Monday, Mar. 24, 1930
Deluge after Deluge
When President Gaston Doumergue and Prime Minister Andre Tardieu, both looking rather dour, returned to Paris last week after a flying trip to southwestern France, they could well appreciate why the tricolor banners flying from the walls of the gayest city were tied with black bands. For in, the region whence they had come new torrents of rain had followed thg tragic deluge of last fortnight (TIME, March 17), impeding rescue work, causing new catastrophes. Whole villages had been vacated, and in the city of Bordeaux the populace watched fearfully the rise of the mighty River Garonne, swollen by downpours all along its course. In the villages and coasts watered from the western Pyrenees still greater inundations were reported.
During the second rainfall 400 soldiers including many burly, black Senegalese, donned gas masks and entered the muddy, stinking valley of the Tarn between Montauban and Moissac. There they buried in quicklime the carcasses of 3,000 horses and cattle. After four days, drenched and nauseated, they had to be relieved.

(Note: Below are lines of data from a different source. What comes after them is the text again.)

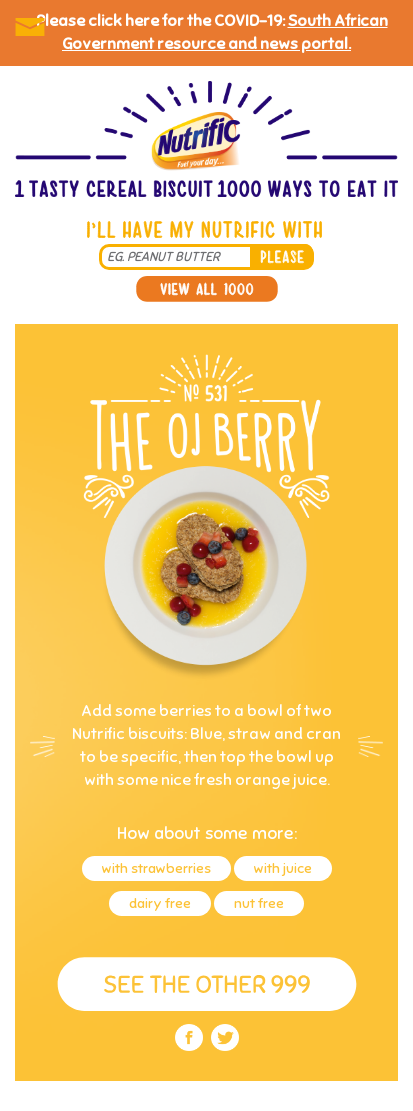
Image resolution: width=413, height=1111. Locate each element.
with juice (283, 868)
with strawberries (156, 868)
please (282, 257)
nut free (259, 903)
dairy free (160, 903)
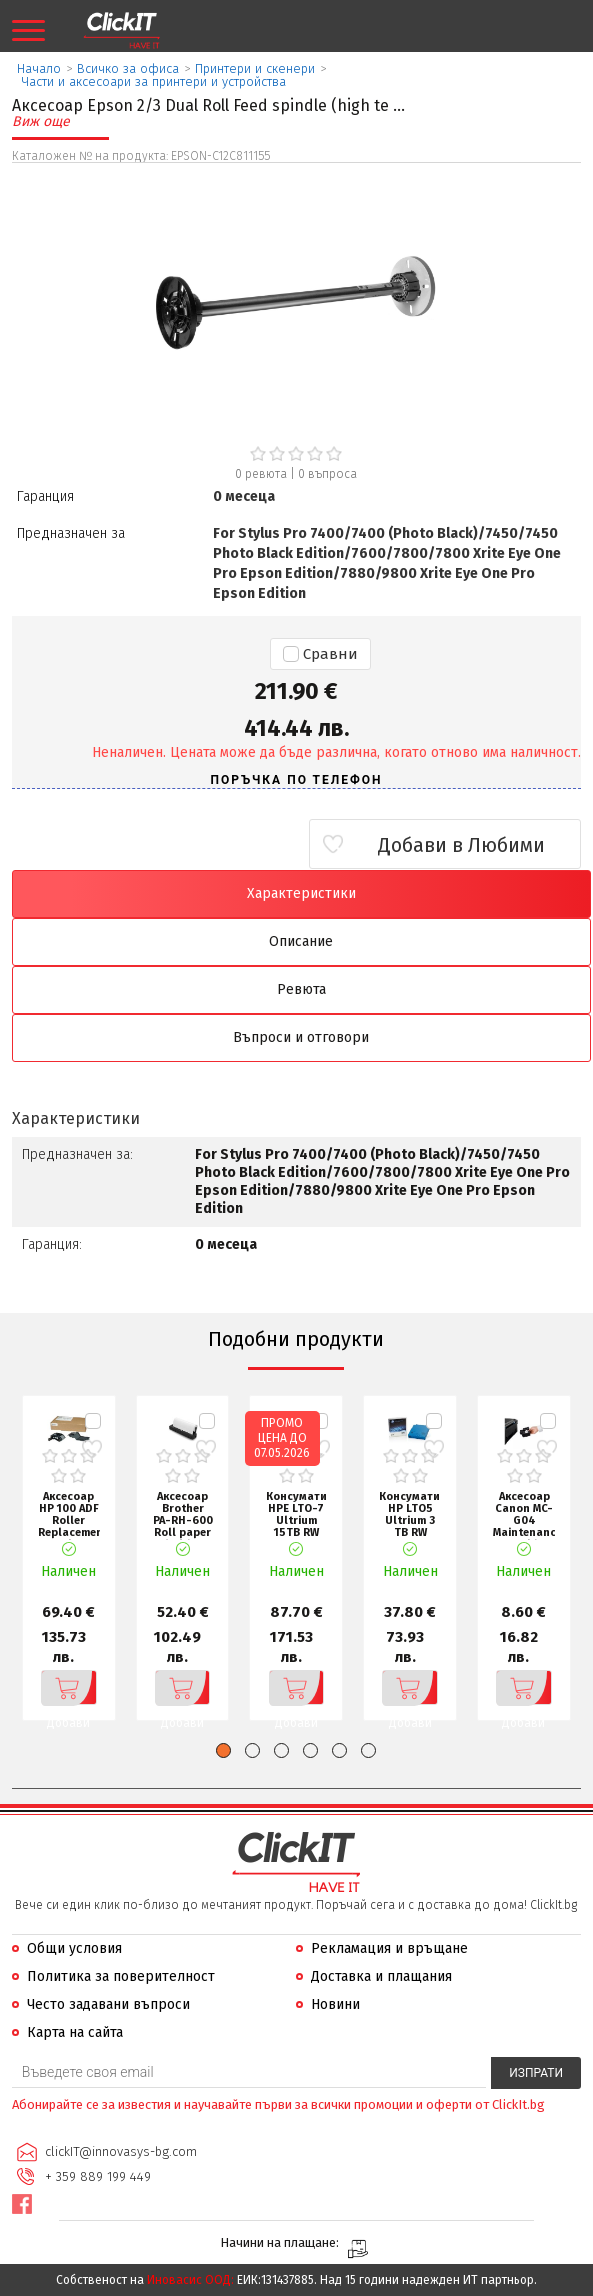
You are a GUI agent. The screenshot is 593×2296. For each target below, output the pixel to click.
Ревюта (301, 989)
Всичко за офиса (128, 68)
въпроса (327, 474)
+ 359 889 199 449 (98, 2176)
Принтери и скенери (255, 68)
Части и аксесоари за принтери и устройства (154, 81)
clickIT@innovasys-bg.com (121, 2151)
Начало (39, 68)
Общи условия (74, 1948)
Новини (335, 2004)
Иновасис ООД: (190, 2280)
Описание (301, 941)
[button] (223, 1750)
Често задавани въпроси (108, 2004)
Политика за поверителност (121, 1976)
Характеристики (301, 893)
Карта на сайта (75, 2032)
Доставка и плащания (381, 1976)
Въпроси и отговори (301, 1037)
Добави (67, 1688)
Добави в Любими (462, 845)
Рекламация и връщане (389, 1948)
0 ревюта (261, 474)
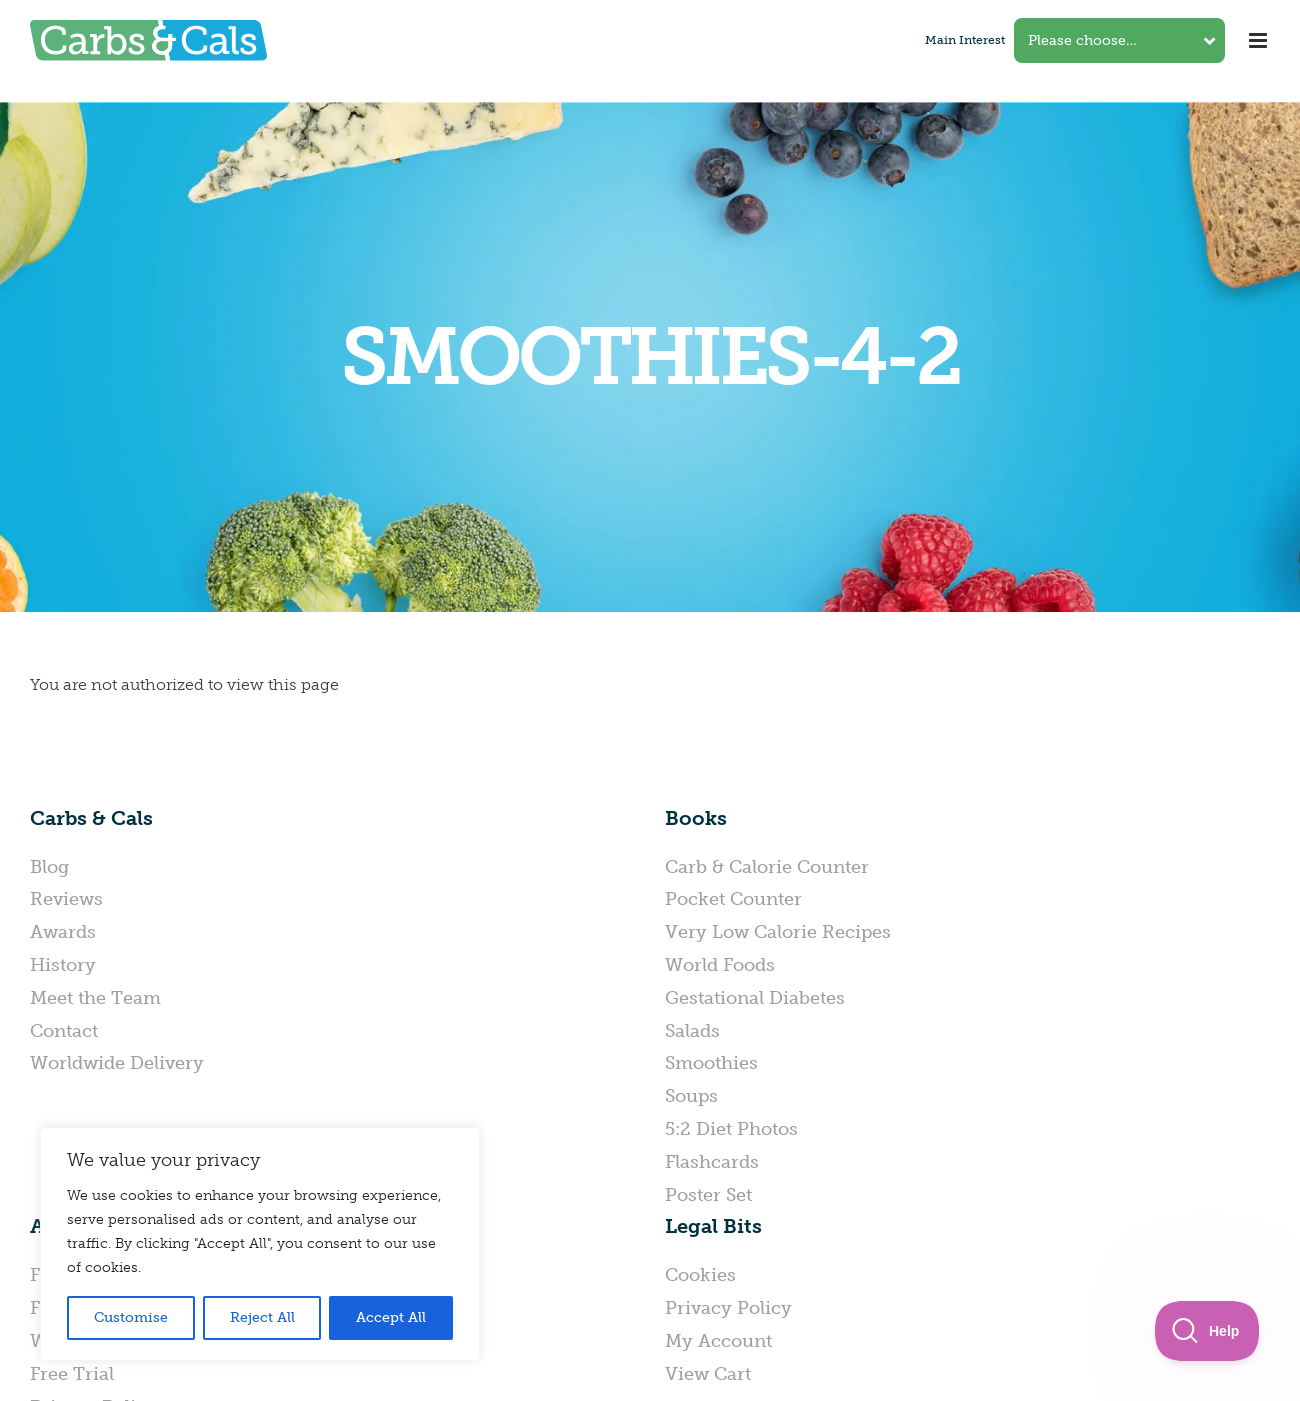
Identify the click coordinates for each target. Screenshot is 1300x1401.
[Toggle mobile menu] (1259, 40)
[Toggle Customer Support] (1207, 1331)
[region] (260, 1244)
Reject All (262, 1317)
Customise (131, 1317)
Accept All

Although anything even approaching a comprehensive report was impossible, 10,000 people were known to be homeless; there were 172 identified dead. Heavy were the subscriptions to relief funds, bringing the estimated total to $500,000. Largest individual subscription: $20,000 from Sir Basileios (Basil) Zacharias Zaharoff of Monte Carlo, famed "Mystery Man of Europe," munitions maker, promoter of "wars.